理事長 松尾 昌出子
春本番、皆様お忙しい中「第32回松尾芸能賞贈呈式」にご出席くださり誠に有難うございます。今年は思いがけなく東日本大震災によって多くのかたが被災され、今なお当地では日々の暮らしもままならぬ状態と伺い心痛む毎日でございます。それに伴い「松尾芸能賞贈呈式」も今日まで延期させていただき、関係者の皆さまには大変ご迷惑をおかけいたしました事をお詫び申しあげます。
「松尾芸能振興財団」は一日も早く被災されました方々が通常の生活を取り戻されますよう心より願っておりますとともに、また復興のため少しでもお役に立てますよう頑張りたいと思っています。
本来「芸の道」は人それぞれが創意工夫し一代かけて築きあげるものと考えております。
遠い遠い、しかも終わりのない厳しい道!
今日本はあらゆる面で「先の見えない」長い長いトンネルの中を模索しながら歩んでいるような状態にありますが、世の中が落ち込んでいる時こそ厳しい「芸道」を歩み続けてきた我々芸能界に携わる者は、より一層「元気」を出して皆さまを楽しませ・勇気づけ、希望を与えなければならない存在であると思います。

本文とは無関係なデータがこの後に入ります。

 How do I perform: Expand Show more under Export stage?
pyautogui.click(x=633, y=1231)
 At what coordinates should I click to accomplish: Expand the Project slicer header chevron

本日皆さまにご紹介させていただきます受賞者の方々は、本財団の選考委員の先生方の厳しい選考を経て選ばれた方々でございます。長い厳しい「芸道」をひたすら歩みつづけ、ご自分の「芸」を確立された方々、或いは日本の芸能界に貢献された方々、またこれから大いに羽ばたかれるであろう方々と、各ジャンルの中から選ばれたすばらしい皆さまでございます。受賞者の皆さまにおかれましては今後とも更なる精進を重ねられ、益々のご活躍を期待致しておりますとともにまたご来場の皆さまにも足しげく劇場へお出ましいただき、本日の受賞者の方々への温かいご声援を心からお願い申し上げます。